#### The problem:
Please answer these questions from the passage on America on Fire:
1. Which president launched the "War on Crime," and in what year?
2. Which three smaller cities does the passage name?
3. What does Hinton call the word riot?

Yet, as the acclaimed historian Elizabeth Hinton demonstrates in
America on Fire, the events of 2020 had clear precursors-and any
attempt to understand our current crisis requires a reckoning with
the recent past. Even in the aftermath of Donald Trump, many
Americans consider the decades since the civil rights movement in
the mid-1960s as a story of progress toward greater inclusiveness
and equality. Hinton's sweeping narrative uncovers an altogether
different history, taking us on a troubling journey from Detroit in
1967 and Miami in 1980 to Los Angeles in 1992 and beyond to chart
the persistence of structural racism and one of its primary
consequences, the so-called urban riot. Hinton offers a critical
corrective: the word riot was nothing less than a racist trope
applied to events that can only be properly understood as
rebellions-explosions of collective resistance to an unequal and
violent order. As she suggests, if rebellion and the conditions
that precipitated it never disappeared, the optimistic story of a
post-Jim Crow United States no longer holds. Black rebellion,
America on Fire powerfully illustrates, was born in response to
poverty and exclusion, but most immediately in reaction to police
violence. In 1968, President Lyndon Johnson launched the "War on
Crime," sending militarized police forces into impoverished Black
neighborhoods. Facing increasing surveillance and brutality,
residents threw rocks and Molotov cocktails at officers, plundered
local businesses, and vandalized exploitative institutions. Hinton
draws on exclusive sources to uncover a previously hidden geography
of violence in smaller American cities, from York, Pennsylvania, to
Cairo, Illinois, to Stockton, California. The central lesson from
these eruptions-that police violence invariably leads to community
violence-continues to escape policymakers, who respond by further
criminalizing entire groups instead of addressing underlying
socioeconomic causes. The results are the hugely expanded policing
and prison regimes that shape the lives of so many Americans today.

[Stored data]
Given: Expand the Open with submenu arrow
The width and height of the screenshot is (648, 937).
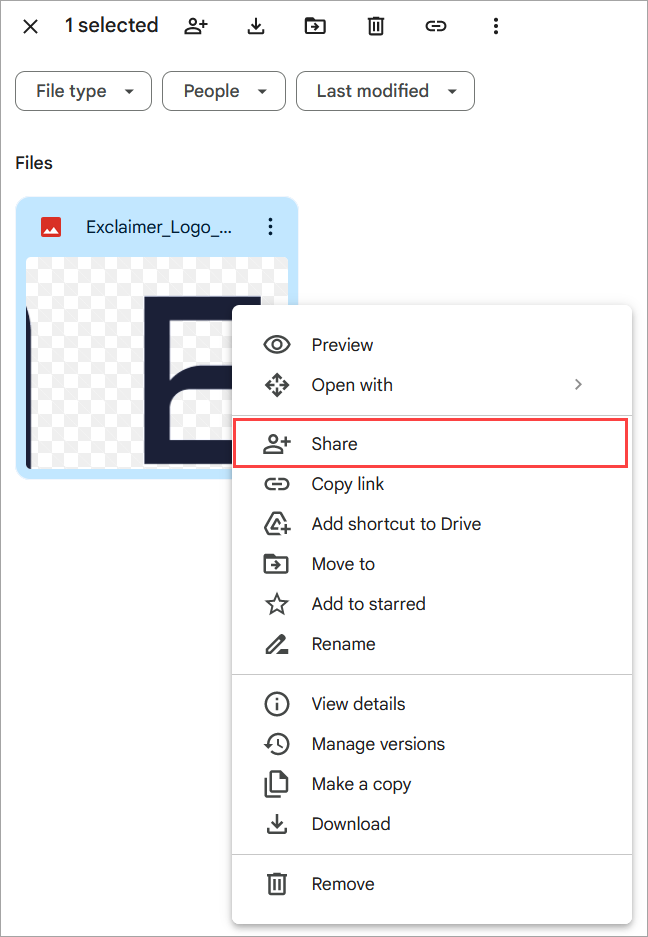Looking at the screenshot, I should point(578,384).
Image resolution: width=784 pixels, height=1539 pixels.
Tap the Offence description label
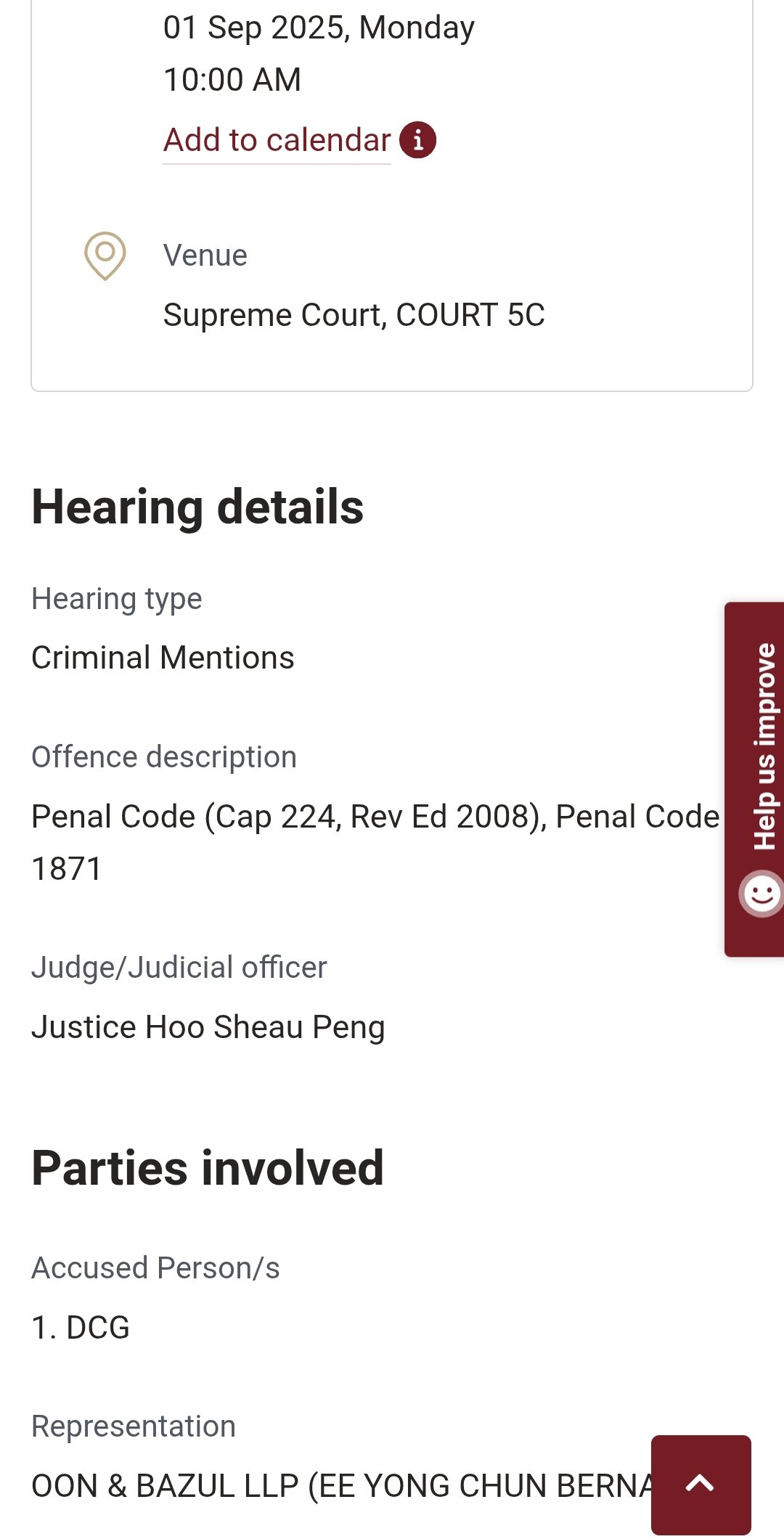click(x=164, y=757)
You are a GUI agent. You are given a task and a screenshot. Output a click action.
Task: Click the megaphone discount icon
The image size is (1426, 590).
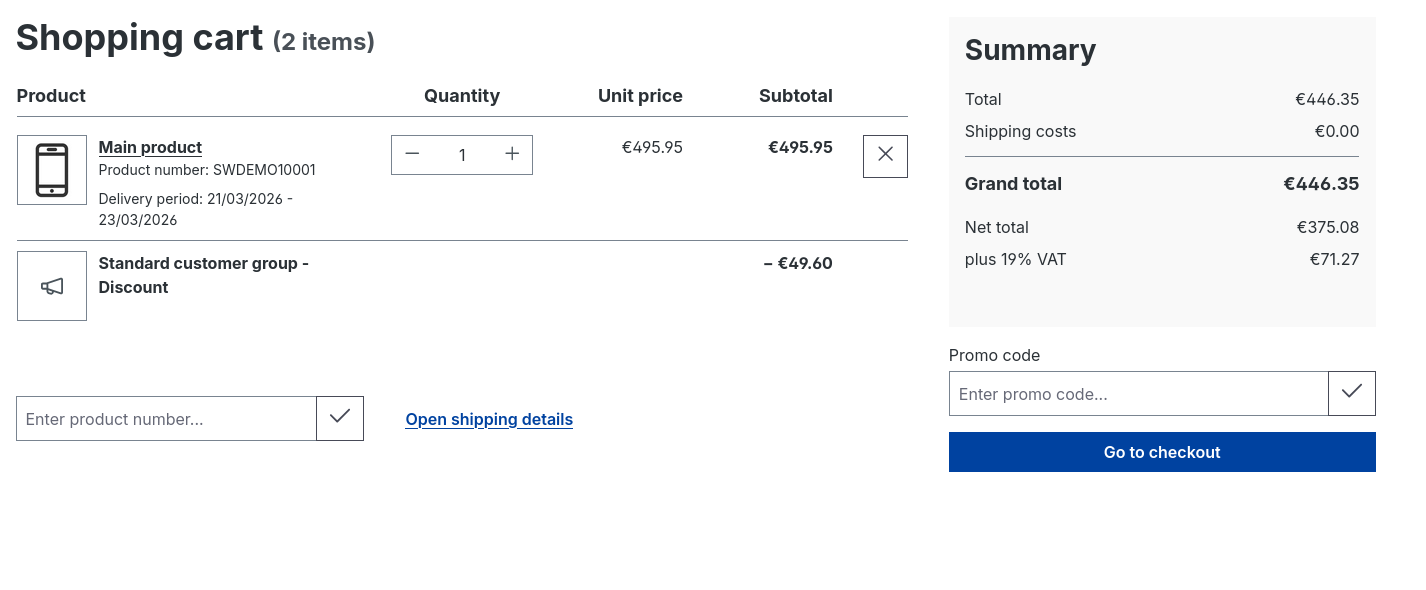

#### Answer to the task:
1. Lyndon Johnson, in 1968.
2. York, Pennsylvania; Cairo, Illinois; and Stockton, California.
3. A racist trope.